It looks like his new investing series is going to be right on the money as well. Thanks for pointing it out.
Cheers
RIT
I went from laughing out loud at Dilbert, to chuckling, to chuckling nervously, to frowning and then eventually to being unable to read it because it was just too disturbingly accurate.
So Clydesdale/Yorkshire are now offering the best cash rates, the most generous incentive to switch your current account, the least stringent rental income test on their BTL mortgages, and the highest credit card limit I’ve personally been offered since 2007. Makes you wonder if they’re going to be grabbing a big market share over the next few years, or getting themselves into serious trouble, or both!

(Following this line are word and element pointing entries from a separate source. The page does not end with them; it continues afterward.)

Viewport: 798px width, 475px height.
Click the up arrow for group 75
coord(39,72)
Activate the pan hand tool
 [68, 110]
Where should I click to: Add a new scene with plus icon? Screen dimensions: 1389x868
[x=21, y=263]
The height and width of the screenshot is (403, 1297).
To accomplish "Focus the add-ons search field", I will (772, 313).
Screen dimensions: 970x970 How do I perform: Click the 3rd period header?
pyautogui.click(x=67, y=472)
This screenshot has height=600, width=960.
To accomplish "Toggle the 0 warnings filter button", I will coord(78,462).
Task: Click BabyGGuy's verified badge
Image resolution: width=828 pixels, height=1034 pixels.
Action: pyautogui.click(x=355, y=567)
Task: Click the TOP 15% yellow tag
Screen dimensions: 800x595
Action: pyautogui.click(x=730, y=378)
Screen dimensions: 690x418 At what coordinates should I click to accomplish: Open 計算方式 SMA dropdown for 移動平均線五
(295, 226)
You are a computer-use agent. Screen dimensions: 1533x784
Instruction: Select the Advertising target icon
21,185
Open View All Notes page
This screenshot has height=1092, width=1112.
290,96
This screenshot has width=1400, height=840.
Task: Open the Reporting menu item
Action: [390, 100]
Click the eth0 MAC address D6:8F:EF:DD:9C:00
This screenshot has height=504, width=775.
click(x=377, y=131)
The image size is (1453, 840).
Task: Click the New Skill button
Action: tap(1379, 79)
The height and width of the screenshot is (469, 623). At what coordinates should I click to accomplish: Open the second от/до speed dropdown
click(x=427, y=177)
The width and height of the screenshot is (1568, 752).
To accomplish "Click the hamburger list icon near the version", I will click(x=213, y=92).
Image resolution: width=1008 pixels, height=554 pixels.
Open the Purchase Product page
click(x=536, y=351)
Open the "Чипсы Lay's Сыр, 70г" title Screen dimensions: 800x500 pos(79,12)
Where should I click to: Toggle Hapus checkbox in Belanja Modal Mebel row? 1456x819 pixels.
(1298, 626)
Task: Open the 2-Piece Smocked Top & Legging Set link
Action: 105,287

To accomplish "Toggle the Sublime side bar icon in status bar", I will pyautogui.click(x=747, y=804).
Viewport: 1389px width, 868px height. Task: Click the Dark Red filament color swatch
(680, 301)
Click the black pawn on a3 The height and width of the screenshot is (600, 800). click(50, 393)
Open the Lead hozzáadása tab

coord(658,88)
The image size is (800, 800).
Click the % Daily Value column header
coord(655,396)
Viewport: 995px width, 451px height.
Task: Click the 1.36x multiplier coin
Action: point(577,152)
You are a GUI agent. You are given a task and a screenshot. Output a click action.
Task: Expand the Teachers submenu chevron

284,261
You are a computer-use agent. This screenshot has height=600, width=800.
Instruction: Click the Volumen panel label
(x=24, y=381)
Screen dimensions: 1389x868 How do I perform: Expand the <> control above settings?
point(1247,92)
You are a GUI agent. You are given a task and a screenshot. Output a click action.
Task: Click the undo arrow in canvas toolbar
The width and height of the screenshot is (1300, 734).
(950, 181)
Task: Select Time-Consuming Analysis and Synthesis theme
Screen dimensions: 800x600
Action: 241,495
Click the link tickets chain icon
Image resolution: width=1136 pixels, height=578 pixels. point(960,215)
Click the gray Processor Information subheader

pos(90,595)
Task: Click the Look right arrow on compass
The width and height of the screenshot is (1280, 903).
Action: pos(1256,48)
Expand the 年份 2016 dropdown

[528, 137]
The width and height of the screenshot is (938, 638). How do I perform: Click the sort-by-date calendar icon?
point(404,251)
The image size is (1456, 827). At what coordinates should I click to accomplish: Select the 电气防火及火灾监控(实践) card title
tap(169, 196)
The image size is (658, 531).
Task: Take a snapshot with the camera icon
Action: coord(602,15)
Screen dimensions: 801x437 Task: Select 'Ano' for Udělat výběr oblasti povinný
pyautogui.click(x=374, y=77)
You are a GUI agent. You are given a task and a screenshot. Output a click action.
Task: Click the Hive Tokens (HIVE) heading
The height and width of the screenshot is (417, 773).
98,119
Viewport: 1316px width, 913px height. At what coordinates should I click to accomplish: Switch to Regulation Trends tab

Warren Buffett / Berkshire’s annual letter for 2014 is now out:
http://www.berkshirehathaway.com/letters/2014ltr.pdf
Investor,
Thanks for sharing!
Spent all morning reading the new BRK letter. Always good stuff. 🙂
Best regards.
TI, Thanks. The annual Buffett is pure gold as usual. If nothing else his investment advice on pages 18 and 19 needs to be read.
Always entertained by a Gold article in the links section — it seems a surefire way to fire up a comments section and draw the conspiracy theorists out from their bunkers. Tremendous.
It does highlight — as usual — the divide between people who think about asset return and those who think about portfolio return (ie those who understand how uncorrelated assets increase long term performance).
And on that issue, one thing that always crops up is long term data on asset classes, volatility and correlation (or covariance if you prefer). Where does this data come from? Are there good sources out there for closing prices of major indices over time? When I attempted to measure the covariance of commercial property and equities, the answer I got was surprisingly high, compared with what I thought I’d see.
Why do all the reading as a passive investor? If you follow Warrens’s guidelines once a year is enough. Stop listening to the noise.
I must admit having switched to passive I enjoy the reading and do not del pressurised into doing anything at all. So enjoy watching the world go by.
@Gally — Fair point. 🙂
Here on Monevator my co-blogger is the pure passive.